Over time my world became smaller and smaller until I had firmly isolated myself from anyone who might call me out on my self destructive behavior. The decline was so gradual no one noticed, not even myself. Until one day I was face to face with the realization of my situation. That moment was my gift.
They say as your drinking progresses you lose certain things you once held dear, and that was certainly was true for me. And now here I was, newly sober, looking in the mirror at the total stranger I had become to myself. It was the weirdest feeling of disassociation. I had to find a way to reconnect. To get back in touch with my self.
So I did something that on one hand seemed childish and on the other ridiculous . . . I pulled together pictures I had of myself, placed them in chronological order, organized them into a small photo album, and everyday for next several months I flipped through that album taking the time to look deeply at each picture. And everyday, little by little, I began to feel less disconnected.
I can’t say exactly when it happened, but eventually that feeling went away. I was able to feel like I was myself again; that I knew what believed in, how I felt about my life, and what was really important to me. I guess you could say I got my spirit back.
That experience and all the wonderful things that have happened since is what informs my thinking, defines how I care about people, and speaks through my writing. I wouldn’t trade that for anything. It’s made me who I am today.
Sometimes we find ourselves in straights we never thought we’d be. Sometimes our choices down right stink. Sometimes we forget who we are because we don’t feel worthy. We don’t want to feel our feelings. We abandon ourselves to devices we think will make life more tolerable. We hide and we dodge and we tiptoe around and ignore our emotions, and we become strangers to ourselves.

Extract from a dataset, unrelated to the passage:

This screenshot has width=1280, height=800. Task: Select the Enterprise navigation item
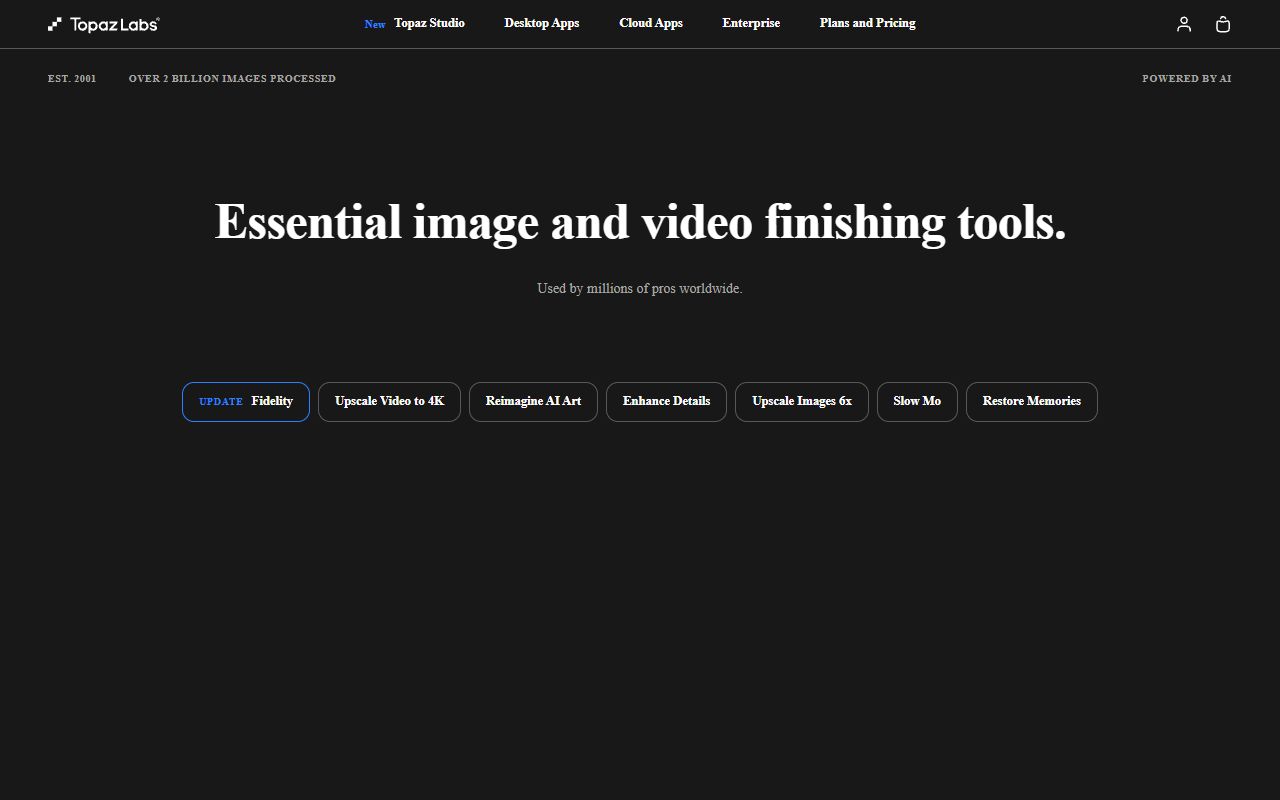pos(751,23)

But life is worth so much more than that. You are worth so much more than that. I can tell you from my own experience it’s worth the struggle. It’s worth living life on life’s terms. When we embrace life regardless of the challenges we become who we were meant to be. Every experience, every trial, every tribulation, every joy, every emotional upset, every tender moment, every success, and every tearful confession of weakness defines us. And I, for one, never want to lose touch with that again.